If we want to develop treatments for any of these conditions, we need to know what we're working with. We need to understand which neuron types exist, what they do, how they go wrong in disease, and how to target them specifically.
Right now, the field is trying to build that understanding on a foundation of conflicting classifications. It's like trying to diagnose a car problem when different mechanics can't agree on what the parts are called.
The Path Forward Requires Actual Collaboration
The paper ends with a call for collaboration and investment. Which sounds like the boilerplate ending of every academic paper ever written. But in this case, it's actually the point.
No single lab can afford to do transcriptomics AND proteomics AND electrophysiology AND spatial analysis AND organoid work. The field needs to share data, adopt common standards, and work together to build a classification system that actually holds up across techniques and labs.
This isn't glamorous work. It won't produce the splashy discovery that lands on the cover of Nature. But without it, all those splashy discoveries in enteric neuroscience are built on quicksand.
The Bottom Line
Your gut contains a second brain with hundreds of millions of neurons, and the scientific community can't agree on how to classify them. Different labs, different techniques, different results. It's a mess.
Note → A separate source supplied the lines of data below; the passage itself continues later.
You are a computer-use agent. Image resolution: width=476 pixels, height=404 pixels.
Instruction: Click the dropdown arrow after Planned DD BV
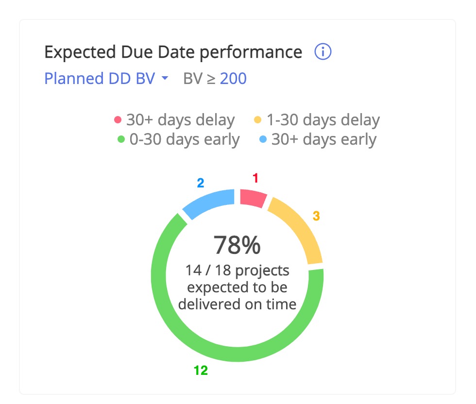point(165,78)
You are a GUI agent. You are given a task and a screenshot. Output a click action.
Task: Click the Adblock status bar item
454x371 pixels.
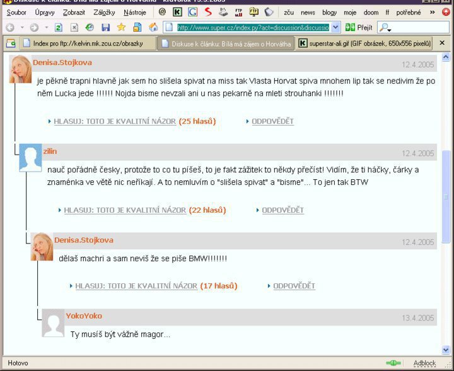(x=424, y=363)
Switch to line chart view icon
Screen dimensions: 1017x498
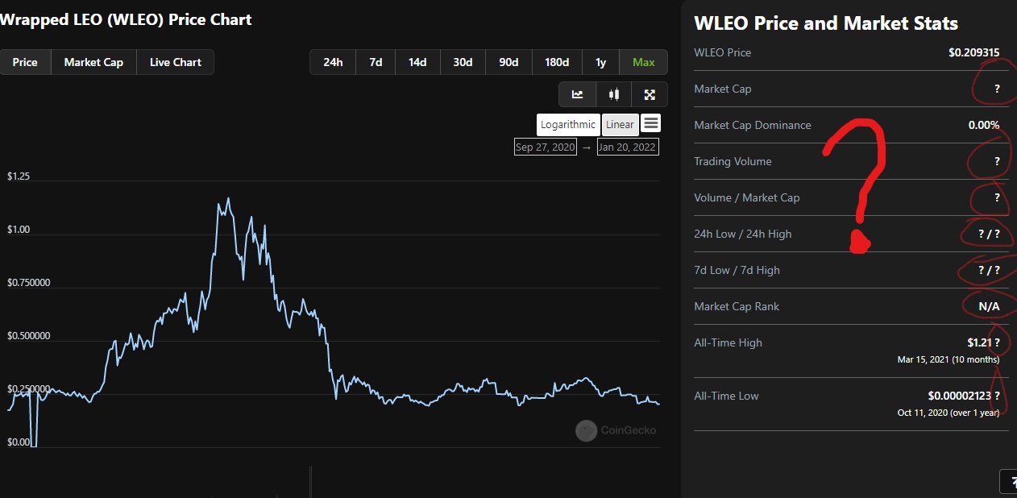click(577, 94)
Fixing it requires moving beyond the single-technique approach and combining multiple methods to build a robust, reproducible understanding of what's actually in there. That's harder and more expensive, but it's the only way forward.
At least everyone agrees on that much.
Reference: Majd H, et al. (2025). A call for a unified and multimodal definition of cellular identity in the enteric nervous system. The EMBO Journal. doi: 10.1038/s44318-025-00559-1 | PMID: 40954253
Disclaimer: The image accompanying this article is for illustrative purposes only and does not depict actual experimental results, data, or biological mechanisms.